Search the listing for the string "computer" and copy every line that contains it.

________________________

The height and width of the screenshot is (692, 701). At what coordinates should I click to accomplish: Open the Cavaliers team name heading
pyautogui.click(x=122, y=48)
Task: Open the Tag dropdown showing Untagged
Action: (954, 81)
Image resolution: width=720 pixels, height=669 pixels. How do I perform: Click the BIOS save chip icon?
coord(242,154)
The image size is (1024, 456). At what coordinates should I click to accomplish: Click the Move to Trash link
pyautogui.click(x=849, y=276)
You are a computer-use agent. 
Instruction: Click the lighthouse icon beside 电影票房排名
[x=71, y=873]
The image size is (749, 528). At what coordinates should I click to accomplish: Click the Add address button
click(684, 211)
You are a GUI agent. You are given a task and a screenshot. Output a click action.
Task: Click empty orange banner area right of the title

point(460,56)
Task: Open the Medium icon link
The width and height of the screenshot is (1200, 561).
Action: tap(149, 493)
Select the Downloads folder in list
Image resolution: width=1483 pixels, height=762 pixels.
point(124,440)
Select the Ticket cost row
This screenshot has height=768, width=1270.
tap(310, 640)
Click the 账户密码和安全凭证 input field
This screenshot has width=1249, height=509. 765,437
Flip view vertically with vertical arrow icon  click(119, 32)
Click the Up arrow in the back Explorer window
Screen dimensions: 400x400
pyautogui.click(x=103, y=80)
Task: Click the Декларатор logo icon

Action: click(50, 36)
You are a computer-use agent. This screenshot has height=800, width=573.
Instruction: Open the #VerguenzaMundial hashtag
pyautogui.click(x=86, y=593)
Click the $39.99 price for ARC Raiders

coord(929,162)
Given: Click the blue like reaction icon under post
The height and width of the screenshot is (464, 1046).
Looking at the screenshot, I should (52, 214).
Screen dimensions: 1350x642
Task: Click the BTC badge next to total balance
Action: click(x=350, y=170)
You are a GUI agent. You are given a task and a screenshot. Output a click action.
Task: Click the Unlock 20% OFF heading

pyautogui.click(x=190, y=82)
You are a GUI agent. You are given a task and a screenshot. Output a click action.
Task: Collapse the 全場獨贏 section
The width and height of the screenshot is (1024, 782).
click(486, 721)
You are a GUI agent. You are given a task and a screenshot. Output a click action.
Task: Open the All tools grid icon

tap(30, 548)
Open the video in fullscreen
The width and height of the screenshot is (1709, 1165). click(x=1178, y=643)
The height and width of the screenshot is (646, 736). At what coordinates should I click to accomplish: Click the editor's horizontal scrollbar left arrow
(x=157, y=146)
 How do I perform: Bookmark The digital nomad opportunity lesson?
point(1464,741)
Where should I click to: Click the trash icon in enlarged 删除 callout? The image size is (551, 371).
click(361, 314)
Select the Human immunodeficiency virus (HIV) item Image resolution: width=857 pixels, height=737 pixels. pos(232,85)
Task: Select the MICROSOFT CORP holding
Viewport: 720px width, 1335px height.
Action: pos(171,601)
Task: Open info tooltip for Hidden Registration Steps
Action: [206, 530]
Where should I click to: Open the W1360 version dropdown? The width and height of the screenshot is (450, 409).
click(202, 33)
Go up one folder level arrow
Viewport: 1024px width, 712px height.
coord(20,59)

________________________

» RESULT FOR THIS TASK:
You are a computer-use agent. 
You are a computer-use agent. This screenshot has height=800, width=573.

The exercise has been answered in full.